Okay, but while that might make Cruz fans like him even more, how does that endear him to voters who aren't already members of his fan club?
Problem is: that's a prescription for defeat at the polls. You need to be able to think like other people. Assume their viewpoint. The electorate is very disparate. A winning coalition consists of different voting blocks. If you wish to win, you need a candidate who has fairly broad appeal. That's not a question of right or wrong, but how to achieve your objective. Maybe it shouldn't have to be that way, but that's the way it is. Once again, what is the endgame?
vii) A danger I see among some voters is that if you insist on too much, you end up with nothing at all. You don't get more. You don't get less. You don't get anything.

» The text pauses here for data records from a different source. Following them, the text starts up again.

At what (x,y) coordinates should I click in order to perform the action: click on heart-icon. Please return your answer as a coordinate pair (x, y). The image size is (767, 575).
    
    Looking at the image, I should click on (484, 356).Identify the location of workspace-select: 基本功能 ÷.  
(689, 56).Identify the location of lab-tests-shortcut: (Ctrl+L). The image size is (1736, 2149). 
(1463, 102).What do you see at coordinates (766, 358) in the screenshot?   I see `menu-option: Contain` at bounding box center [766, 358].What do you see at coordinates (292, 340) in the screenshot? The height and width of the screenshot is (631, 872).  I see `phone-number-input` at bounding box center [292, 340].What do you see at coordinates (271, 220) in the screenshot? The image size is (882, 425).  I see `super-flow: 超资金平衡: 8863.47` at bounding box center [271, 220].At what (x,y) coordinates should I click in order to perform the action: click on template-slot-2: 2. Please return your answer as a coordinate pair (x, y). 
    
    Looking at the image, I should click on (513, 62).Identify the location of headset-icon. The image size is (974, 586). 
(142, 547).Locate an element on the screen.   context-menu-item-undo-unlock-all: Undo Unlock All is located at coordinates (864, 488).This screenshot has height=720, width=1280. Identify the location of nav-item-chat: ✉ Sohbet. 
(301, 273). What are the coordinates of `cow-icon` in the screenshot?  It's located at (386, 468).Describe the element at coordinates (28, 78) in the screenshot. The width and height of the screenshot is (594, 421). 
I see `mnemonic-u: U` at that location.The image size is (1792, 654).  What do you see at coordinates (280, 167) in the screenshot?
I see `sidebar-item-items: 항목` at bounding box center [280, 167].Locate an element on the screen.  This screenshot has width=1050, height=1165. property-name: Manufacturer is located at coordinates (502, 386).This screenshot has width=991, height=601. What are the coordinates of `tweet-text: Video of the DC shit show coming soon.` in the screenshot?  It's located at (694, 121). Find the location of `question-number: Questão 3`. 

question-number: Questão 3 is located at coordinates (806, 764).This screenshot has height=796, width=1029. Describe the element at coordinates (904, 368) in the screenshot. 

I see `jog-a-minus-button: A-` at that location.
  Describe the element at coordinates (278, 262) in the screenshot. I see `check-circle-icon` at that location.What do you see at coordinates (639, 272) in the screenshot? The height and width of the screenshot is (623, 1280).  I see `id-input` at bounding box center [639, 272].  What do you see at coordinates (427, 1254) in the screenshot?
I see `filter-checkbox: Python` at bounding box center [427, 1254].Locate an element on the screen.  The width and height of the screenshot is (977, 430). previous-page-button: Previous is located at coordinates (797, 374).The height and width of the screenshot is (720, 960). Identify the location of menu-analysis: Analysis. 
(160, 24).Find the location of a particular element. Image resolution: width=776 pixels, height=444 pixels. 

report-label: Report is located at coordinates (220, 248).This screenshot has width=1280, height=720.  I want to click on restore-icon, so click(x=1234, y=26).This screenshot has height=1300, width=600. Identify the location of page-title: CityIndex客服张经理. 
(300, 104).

viii) Florida is do-or-die for Rubio. I think it's droll for Cruz to suggest that Rubio should drop out and unite behind him because Rubio can't win Florida. Classic self-fulfilling prophecy.
Now I'm not suggesting this is about fairness. Cruz has a perfect right to run in Florida. It's a competitive process. But the question is the endgame. If the Rubio is knocked out, and Trump nets the delegates, what's the endgame?
Depending on how Tuesday turns out, it may be hard to shake an air of futility. I'm already becoming fatalistic about November. It's shaping up to be one of those tragic dramas where the stage is strewn with bodies at the end of the play. You know how it's going to end before it begins. The only man left standing is the villain. Or in this case, Hillary.